In summary, the accurate assignment of procedure codes for fracture treatment depends upon clear understanding of the anatomic sites and extent of the injuries and of the various treatment modalities available. After review of the Coding Clinic and CPT Assistant references related to fractures and their treatment, take the following quiz to test your knowledge.

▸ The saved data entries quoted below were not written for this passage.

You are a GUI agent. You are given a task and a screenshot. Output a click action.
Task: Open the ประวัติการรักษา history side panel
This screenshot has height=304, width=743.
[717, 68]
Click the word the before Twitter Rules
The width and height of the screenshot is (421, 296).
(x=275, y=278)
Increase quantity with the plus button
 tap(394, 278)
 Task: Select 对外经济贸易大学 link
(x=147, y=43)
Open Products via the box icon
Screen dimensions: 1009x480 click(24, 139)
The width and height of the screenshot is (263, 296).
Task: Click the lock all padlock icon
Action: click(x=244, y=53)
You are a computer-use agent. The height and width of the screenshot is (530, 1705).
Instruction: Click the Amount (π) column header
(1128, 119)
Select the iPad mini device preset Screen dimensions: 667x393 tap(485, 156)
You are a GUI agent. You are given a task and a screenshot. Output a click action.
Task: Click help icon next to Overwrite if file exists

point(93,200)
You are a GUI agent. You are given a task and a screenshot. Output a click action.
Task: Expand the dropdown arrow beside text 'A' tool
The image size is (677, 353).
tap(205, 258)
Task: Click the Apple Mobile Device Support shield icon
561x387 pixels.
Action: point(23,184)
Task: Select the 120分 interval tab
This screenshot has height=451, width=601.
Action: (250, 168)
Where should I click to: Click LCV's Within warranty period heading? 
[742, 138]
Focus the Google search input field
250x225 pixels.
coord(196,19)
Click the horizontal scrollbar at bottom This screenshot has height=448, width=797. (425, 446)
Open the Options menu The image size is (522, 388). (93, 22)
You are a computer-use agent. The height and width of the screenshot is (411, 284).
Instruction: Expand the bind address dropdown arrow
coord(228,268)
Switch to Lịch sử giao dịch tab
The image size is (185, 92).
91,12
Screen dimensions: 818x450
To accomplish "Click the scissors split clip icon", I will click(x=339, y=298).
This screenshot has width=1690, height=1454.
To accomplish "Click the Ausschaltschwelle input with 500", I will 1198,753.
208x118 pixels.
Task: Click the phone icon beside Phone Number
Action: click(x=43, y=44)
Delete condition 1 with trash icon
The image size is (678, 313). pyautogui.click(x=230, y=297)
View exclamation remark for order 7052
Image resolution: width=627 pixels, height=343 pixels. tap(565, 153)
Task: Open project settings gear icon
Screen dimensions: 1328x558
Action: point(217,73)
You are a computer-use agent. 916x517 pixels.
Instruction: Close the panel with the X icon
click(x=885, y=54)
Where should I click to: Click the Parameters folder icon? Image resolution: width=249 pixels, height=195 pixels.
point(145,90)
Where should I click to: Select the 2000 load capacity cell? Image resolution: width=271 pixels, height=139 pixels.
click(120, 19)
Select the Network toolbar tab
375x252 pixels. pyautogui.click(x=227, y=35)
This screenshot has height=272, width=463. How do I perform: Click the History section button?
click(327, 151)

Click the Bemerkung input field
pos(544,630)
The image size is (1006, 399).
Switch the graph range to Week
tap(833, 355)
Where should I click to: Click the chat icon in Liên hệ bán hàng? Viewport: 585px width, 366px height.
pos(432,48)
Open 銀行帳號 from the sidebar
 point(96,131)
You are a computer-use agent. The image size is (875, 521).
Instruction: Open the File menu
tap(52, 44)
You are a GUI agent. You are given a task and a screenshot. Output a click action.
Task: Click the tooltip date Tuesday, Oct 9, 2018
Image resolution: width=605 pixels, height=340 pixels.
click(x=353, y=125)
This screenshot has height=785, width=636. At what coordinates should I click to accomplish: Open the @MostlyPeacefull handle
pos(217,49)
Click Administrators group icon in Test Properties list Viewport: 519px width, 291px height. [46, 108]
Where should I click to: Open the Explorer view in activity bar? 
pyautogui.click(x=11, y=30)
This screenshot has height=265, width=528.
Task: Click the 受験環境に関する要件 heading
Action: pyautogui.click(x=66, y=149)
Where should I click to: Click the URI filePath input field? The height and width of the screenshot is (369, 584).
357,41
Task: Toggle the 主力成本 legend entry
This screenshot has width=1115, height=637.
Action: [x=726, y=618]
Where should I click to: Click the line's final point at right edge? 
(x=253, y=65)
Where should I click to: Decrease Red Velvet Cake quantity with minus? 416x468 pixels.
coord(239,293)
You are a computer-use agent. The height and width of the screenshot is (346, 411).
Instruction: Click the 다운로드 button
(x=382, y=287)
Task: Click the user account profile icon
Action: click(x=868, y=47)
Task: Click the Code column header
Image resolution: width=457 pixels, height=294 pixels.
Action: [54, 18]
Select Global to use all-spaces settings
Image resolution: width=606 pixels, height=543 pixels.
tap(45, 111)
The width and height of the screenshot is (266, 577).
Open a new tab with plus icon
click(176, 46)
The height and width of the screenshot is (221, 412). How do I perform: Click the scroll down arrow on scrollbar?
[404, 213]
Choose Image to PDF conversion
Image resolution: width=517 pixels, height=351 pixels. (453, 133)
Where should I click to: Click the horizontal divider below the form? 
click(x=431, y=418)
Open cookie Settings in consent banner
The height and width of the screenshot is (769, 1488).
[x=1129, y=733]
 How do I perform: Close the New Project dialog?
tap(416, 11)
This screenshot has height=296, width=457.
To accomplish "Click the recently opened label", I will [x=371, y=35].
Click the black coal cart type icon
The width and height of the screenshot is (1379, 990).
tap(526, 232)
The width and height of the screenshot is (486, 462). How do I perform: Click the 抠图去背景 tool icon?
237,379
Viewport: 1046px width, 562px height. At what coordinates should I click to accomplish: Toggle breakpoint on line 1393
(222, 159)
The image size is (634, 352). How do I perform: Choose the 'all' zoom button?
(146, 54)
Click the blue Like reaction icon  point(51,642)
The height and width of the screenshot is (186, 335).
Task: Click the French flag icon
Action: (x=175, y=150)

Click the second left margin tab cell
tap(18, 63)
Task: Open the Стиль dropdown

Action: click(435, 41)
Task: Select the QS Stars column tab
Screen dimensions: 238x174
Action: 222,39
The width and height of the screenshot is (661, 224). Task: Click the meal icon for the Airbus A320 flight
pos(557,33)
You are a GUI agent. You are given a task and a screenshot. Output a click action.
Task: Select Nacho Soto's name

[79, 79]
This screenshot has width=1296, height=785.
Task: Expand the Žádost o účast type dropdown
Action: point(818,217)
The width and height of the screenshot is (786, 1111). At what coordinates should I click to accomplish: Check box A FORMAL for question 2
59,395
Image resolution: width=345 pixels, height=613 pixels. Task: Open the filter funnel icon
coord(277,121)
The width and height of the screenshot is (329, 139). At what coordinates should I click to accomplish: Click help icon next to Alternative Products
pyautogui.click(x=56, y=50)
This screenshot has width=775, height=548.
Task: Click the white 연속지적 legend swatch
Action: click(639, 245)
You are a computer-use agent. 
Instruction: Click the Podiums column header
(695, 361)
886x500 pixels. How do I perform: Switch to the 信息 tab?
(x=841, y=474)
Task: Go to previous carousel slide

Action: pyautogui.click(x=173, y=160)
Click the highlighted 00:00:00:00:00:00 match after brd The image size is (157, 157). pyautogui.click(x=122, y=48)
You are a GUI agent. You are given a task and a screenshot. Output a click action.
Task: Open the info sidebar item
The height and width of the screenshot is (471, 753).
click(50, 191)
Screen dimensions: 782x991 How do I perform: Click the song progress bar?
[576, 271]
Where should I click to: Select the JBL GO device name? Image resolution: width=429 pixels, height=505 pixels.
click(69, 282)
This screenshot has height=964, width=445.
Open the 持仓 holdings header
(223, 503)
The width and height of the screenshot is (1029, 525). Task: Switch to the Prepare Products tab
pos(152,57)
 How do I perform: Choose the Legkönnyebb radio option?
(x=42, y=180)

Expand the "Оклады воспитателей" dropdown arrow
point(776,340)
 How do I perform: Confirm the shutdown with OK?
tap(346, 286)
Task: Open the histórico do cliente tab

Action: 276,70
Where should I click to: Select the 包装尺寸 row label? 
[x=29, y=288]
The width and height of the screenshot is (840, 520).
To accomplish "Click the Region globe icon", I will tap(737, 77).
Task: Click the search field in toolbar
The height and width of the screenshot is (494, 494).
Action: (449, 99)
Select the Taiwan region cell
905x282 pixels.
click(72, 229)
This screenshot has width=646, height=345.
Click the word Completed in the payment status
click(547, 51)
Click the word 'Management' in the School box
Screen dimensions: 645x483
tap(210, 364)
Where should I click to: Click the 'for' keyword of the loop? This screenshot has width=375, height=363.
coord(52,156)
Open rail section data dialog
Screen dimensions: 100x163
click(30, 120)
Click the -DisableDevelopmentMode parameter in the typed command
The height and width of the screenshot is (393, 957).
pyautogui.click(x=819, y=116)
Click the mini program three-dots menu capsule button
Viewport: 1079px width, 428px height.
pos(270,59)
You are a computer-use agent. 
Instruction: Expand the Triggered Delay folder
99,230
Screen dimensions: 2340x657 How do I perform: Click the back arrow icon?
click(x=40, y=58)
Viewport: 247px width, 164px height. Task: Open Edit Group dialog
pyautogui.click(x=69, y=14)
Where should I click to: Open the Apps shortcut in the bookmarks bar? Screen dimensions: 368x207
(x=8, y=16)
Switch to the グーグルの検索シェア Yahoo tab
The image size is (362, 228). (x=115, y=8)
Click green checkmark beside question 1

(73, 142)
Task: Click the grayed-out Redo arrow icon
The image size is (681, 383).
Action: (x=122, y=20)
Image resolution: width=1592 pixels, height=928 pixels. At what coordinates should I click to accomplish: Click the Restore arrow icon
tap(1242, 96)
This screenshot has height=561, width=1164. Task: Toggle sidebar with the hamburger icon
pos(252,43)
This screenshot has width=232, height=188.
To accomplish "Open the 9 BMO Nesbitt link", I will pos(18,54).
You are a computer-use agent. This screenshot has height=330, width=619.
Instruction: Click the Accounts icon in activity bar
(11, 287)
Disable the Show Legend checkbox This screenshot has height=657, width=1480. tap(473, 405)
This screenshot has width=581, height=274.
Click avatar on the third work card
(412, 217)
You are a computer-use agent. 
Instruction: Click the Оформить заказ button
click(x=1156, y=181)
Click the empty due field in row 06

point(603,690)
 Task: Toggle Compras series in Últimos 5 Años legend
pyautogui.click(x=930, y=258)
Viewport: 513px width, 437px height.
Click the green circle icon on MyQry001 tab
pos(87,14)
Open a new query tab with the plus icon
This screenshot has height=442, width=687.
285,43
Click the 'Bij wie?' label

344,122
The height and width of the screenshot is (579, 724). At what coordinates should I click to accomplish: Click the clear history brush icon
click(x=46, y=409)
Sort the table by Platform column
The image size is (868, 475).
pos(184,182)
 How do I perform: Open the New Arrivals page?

1. A 15-year-old female pedestrian was hit by a car and sustained a Grade 1, high velocity open right femur shaft fracture. She was taken to the operating room within 3 hours of her injury for thorough irrigation and debridement including excision of devitalized bone. The patient was then reprepped, redraped and repositioned. Intermedullary rodding was then carried out with proximal and distal locking screws. What are the correct codes for this procedure?
a. 27507-RT, 79.35
b. 27506-RT, 11012, 79.35, 79.65
c. 27509-RT, 11044, 79.25, 86.22
d. 27507-RT, 79.35, 79.65
2. A patient is seen in the hospital’s outpatient surgical area with a diagnosis of a displaced comminuted fracture of the lateral condyle, right elbow (humerus). An ORIF procedure was performed, which included the following techniques. An incision was made in the area of the lateral epicondyle and this was carried through subcutaneous tissue, and the fracture site was easily exposed. Inspection revealed the fragment to be rotated in two places about 90 degrees. It was possible to manually reduce this quite easily, and the manipulation resulted in an almost anatomic reduction. This was fixed with two pins driven across the humerus. The pins were cut off below skin level. The wound was closed with plain catgut subcutaneously and 5-0 Nylon for the skin. Dressings and a long arm cast were applied. Which of the following is the correct ICD-9-CM and CPT procedure code assignment?
a. 24577, 29065, 79.32
b. 24579, 29065, 79.52
c. 24579-RT, 79.31
d. 24577-RT, 79.31
This month’s column has been prepared by Cheryl D’Amato, RHIT, CCS, director of HIM, facility solutions, Ingenix, and Melinda Stegman, MBA, CCS, clinical technical editor, Ingenix (www.ingenix.com).
CPT is a registered trademark of the American Medical Association.
1. b. The procedure involved debridement of an open fracture, including bone; codes 11012 and 79.65 are most appropriate. Intramedullary rodding was also performed; codes 27506 and 79.35 describe this procedure most accurately. Do not assign codes 11044 or 86.22 for this type of debridement procedure.
2. c. CPT code 24577 describes a closed reduction procedure; this was an ORIF, most accurately described by code 24579. Code 29065 should not be assigned with a fracture care code, since casting is included in the initial fracture treatment code. ICD-9-CM procedure code 79.52 is for open reduction of a radius/ulna separated epiphysis, not documented for this case. In this case the humerus fracture was reduced and fixated, so 79.31 is the most appropriate code.